→ **RECORDS FOR THE EXERCISE**:
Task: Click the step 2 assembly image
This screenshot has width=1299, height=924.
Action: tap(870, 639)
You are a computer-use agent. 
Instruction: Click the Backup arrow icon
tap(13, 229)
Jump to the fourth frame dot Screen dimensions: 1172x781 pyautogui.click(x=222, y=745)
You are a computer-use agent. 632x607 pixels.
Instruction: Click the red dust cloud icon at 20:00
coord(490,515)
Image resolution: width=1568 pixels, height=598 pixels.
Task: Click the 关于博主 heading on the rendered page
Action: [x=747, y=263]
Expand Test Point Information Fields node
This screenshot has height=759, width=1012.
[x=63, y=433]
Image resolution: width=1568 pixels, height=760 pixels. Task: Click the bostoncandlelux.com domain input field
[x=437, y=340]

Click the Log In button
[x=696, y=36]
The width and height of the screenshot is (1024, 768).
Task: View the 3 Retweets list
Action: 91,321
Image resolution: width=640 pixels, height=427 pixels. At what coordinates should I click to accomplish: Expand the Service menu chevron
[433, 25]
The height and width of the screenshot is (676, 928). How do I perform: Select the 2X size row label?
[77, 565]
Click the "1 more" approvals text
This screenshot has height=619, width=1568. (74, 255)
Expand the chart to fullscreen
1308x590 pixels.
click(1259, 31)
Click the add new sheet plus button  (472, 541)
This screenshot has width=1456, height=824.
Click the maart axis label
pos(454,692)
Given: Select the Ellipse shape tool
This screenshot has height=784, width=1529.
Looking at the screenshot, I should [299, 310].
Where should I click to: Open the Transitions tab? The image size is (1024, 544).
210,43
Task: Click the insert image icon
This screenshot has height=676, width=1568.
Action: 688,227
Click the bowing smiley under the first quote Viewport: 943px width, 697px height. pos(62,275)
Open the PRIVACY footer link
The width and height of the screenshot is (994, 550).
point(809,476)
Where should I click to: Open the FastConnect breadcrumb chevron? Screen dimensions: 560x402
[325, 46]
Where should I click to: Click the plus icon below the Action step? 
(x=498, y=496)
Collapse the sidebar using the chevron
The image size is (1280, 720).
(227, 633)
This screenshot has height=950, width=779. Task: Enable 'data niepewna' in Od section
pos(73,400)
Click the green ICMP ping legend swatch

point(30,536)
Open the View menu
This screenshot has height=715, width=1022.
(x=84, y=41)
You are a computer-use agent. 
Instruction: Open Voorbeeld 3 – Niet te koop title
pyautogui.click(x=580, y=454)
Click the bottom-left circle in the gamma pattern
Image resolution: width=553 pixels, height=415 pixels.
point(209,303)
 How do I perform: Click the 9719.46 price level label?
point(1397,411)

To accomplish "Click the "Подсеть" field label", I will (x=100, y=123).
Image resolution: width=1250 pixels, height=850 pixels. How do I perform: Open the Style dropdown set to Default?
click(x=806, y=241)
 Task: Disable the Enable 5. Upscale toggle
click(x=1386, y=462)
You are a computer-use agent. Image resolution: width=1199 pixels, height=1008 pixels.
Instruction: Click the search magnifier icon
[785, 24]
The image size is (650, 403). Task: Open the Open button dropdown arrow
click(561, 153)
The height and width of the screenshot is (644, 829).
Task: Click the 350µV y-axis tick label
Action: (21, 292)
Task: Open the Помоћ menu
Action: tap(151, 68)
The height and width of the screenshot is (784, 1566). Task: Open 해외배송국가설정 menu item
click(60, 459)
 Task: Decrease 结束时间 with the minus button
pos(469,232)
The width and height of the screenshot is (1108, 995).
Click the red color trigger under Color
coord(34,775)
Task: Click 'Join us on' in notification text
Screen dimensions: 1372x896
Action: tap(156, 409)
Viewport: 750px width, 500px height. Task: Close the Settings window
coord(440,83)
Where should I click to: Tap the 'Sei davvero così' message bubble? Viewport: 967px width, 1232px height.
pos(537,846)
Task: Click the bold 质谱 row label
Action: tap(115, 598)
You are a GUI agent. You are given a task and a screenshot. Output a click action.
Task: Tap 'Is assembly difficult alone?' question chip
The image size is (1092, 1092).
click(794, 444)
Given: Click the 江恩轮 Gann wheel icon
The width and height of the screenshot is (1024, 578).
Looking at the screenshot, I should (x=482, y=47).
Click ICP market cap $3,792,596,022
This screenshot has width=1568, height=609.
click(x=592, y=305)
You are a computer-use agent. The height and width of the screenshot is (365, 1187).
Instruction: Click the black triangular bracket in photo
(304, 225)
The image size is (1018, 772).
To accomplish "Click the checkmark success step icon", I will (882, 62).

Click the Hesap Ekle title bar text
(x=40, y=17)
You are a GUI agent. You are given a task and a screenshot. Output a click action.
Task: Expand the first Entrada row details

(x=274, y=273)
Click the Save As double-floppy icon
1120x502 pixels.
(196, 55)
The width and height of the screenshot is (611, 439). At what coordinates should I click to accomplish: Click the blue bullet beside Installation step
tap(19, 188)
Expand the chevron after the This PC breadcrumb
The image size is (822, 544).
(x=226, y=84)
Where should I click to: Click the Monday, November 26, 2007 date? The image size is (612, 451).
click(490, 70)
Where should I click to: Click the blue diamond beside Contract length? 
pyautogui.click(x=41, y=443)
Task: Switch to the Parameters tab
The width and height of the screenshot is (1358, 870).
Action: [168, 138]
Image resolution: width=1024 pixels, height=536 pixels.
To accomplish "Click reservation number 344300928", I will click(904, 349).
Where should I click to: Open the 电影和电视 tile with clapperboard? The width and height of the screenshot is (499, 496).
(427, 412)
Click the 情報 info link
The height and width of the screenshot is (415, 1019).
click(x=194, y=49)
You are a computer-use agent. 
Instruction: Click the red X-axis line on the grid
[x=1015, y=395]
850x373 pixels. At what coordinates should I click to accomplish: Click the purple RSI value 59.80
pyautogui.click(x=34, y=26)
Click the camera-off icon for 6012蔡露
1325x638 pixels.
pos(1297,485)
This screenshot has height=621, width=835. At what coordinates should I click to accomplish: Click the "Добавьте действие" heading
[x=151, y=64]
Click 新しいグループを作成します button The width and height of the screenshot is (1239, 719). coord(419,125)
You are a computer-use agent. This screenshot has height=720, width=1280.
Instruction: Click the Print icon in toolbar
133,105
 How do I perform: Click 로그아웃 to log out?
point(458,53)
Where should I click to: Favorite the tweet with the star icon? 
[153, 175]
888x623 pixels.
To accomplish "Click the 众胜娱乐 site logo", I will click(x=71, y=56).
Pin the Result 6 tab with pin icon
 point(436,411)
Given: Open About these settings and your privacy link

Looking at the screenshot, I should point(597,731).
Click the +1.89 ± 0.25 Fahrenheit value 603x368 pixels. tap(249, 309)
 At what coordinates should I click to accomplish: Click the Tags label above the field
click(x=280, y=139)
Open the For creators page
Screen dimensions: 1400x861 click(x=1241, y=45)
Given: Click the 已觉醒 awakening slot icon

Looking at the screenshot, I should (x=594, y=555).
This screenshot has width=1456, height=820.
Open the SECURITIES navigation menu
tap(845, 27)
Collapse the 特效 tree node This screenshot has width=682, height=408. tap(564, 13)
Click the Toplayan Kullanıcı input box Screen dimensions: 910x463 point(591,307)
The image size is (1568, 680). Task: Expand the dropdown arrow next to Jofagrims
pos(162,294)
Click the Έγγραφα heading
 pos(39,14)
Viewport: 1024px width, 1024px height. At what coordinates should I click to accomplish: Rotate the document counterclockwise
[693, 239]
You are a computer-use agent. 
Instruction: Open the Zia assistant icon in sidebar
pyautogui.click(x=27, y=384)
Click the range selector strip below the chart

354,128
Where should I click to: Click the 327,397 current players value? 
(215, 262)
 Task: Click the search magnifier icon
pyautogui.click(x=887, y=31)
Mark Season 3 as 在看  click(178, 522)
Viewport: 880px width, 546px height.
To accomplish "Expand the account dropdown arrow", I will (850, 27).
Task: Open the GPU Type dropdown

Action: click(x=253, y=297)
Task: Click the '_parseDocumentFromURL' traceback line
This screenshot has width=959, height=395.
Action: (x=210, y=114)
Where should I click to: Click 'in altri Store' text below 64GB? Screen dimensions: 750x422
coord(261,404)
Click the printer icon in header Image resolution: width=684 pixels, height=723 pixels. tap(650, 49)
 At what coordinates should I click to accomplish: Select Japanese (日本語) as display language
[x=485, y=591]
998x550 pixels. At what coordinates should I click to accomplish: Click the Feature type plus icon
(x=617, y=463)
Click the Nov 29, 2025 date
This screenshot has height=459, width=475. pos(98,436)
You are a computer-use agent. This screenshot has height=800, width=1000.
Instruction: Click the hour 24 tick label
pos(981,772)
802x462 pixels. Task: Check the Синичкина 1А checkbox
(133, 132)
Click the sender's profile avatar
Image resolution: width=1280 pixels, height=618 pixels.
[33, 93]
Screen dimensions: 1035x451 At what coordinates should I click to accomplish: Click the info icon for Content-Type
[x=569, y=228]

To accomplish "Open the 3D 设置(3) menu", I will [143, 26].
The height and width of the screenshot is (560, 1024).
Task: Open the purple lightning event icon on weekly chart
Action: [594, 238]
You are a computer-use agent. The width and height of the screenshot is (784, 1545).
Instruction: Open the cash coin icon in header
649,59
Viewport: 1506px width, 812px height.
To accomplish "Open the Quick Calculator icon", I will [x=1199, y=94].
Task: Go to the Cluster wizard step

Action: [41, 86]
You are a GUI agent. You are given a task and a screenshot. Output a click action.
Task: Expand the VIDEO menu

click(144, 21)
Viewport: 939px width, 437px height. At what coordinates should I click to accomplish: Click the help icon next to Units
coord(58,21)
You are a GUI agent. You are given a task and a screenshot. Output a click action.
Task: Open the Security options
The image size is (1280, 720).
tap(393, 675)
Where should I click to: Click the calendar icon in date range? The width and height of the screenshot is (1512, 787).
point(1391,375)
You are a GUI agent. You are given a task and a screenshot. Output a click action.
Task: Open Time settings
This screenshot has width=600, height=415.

→ **EXERCISE AIM**: Find the number of lines in the listing that carry the word "computer". Only that figure should appear in the reply.

→ **SOLUTION FOR THIS TASK**: 10